In October this year, a young comedian, competing in a television show on Star Plus, was told that his act imitating Prime Minister Narendra Modi would be dropped. It had already been recorded and the video, which started doing the rounds on social media, showed that the judges were quite amused. But the segment was never aired, and nor was another, where he mimicked Congress president Rahul Gandhi.
Shyam Rangeela was not fazed. He spoke about it to whoever asked, and in a video interview with The Wire, promptly did the same bit. Quite a change from even a year earlier, when it was a brave comedian who attempted Narendra Modi jokes.
“Stand up comics still hesitate to crack too many jokes about Modi, though it is much better than last year, when they were a strict no-no. It was too much of a risk to take,” a noted stand-up comic told me, but then promptly requested his name not be used. Attacking Rahul Gandhi, riffing on community stereotypes and geographical quirks is fine – Modi jokes are largely verboten, though some tentative steps are being taken.
It is another story online. The internet is awash with jokes by well known groups and obscure comedians who are going after the government’s policies with the glee of kids being allowed candy. Some are crude, others amateurish, but a few surprisingly smart and sophisticated. Many independent voices have emerged, such as Humans of Hindutva, who, on his Facebook page, makes trenchant fun of hardcore Hindutva-types – “bhakts”, often by writing in their voice. YouTuber Dhruv Rathee simply talks to the camera with a straight face, offering funny takes on the latest news, such as linking the game Kaun Banega Crorepati with the ‘prize money’ offered to harm the stars of Padmavati.
Then there are the groups. One such, which does some sharp satire is Aisi Taisi Democracy, a combo formed by Varun Grover, Sanjay Rajoura and the singer of the band Indian Ocean, Rahul Ram. With their po-faced sincerity, the three have not just become popular on stages all over the country, but have scored big hits with some of their songs.
Their latest, released recently, is the ‘History Song’, where Rajoura and Ram – Grover is a phantom presence represented by a handkerchief on a chair – talk about the brazen attempts to change established Indian history. It is a peppy number, but nowhere as catchy as their earlier ‘Ode to Demonetisation’, released in January 2016, which was based on a popular 1960s song. The song talks of how the poor were badly hurt by the government’s sudden decision to demonetise 86% of the country’s currency.

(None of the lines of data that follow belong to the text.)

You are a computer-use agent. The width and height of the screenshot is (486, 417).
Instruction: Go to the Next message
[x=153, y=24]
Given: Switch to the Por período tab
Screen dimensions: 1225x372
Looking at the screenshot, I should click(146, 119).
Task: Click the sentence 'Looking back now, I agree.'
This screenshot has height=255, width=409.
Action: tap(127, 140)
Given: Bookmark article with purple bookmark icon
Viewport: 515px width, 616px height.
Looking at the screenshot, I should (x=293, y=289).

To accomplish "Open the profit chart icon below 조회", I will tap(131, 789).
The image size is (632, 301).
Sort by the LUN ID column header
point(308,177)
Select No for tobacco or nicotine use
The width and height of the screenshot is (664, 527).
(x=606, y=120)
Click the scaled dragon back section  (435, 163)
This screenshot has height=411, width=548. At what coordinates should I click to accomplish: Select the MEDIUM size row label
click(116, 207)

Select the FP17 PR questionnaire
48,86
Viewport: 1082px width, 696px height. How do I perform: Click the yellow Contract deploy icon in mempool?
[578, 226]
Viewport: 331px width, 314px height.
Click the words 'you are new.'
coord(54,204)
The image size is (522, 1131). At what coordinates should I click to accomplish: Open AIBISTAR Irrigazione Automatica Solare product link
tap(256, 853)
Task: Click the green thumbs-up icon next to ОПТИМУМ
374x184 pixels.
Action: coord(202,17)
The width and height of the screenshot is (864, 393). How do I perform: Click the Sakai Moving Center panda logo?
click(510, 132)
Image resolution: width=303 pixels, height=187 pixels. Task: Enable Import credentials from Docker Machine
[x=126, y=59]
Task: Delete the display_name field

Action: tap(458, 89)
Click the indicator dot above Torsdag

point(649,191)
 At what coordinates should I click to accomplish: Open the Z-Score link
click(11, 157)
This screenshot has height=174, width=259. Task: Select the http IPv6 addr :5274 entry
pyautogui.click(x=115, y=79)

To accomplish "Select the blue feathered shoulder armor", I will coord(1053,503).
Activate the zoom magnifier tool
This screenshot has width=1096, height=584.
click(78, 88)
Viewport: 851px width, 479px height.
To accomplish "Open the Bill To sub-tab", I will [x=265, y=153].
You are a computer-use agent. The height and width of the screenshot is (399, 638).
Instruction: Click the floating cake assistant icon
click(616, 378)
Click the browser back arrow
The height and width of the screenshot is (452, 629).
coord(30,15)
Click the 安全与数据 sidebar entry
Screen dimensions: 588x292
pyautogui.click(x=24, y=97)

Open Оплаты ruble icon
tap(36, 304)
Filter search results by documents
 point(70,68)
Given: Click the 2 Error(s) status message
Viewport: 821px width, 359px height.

Demonetisation was a turning point, as is acknowledged by East India Comedy, a group of young comedians whose ‘The Modi Song’ cuts deep with its references to Amit Shah, Ambani and ‘Achche Din’. The language is sophomoric, with the occasion expletive, but it goes down well with the audience which roars its approval.
Demonetisation has featured in a large numbers of videos on YouTube, in English, Hindi, Tamil and many other languages. This year, the Goods and Services Tax (GST) found its way into a Tamil film, angering the BJP, which wanted the references edited out. Many female comedians have effectively used social media to poke fun at the government, though most videos by the likes of Aditi Mittal, Radhika Vaz and Mallika Dua (at least the ones available online) steered clear of political subjects.
In the US, which has a long tradition of political comedy, Donald Trump has come as a boon to late-night talk shows. Often the takes of John Oliver, Stephen Colbert and others hit home more sharply than the erudite editorials in the morning papers and the mainstream media.
In India, that trend has been slow in catching on, but comedians are latching on to the comic potential of taking on the government and the country’s popular prime minister, who is otherwise beyond limits in the media. In a country where the big mainstream media outlets, the respectable newspapers and the raucous channels tend to lean backwards to please the government, the comedians are emerging as a genuine and earthy oppositional voice. They not just speak truth to power, but also allow people to poke fun and ridicule at pompous egos.
Stand up comedy shows are limited in their reach, but the internet has opened up new vistas for not just established brands but newcomers who can assemble an act and put it out for the world to see and enjoy.
One such effort is by The Banned, a new outfit composed of a few activists who have been regularly releasing songs that make fun of the establishment. ‘Baar Baar Phenko’, another song inspired by demonetisation, is based on a popular 1950s number and is cleverly shot outdoors, with ordinary citizens participating. Their new one is ‘Oh Behre’ (O deaf one) and another, on Aadhaar, is in the offing. The videos are made with their own funds, but it is important, says a representative of the group, to get their point across.
For comedians, 2017 has been a breakthrough year and given their popularity, more budding comics – local and national, amateur and professional, mundane and clever – are bound to emerge. The large fan followings of most of these comedians showed that the audience too is in the mood for take downs of the rich, the famous and the powerful, whatever their affiliation. In an environment where dissent is viewed with suspicion and sentiments get hurt quickly, no-holds barred comedy – some subjects, like religion are still out of bounds – is a much needed safety valve to release pent up pressure.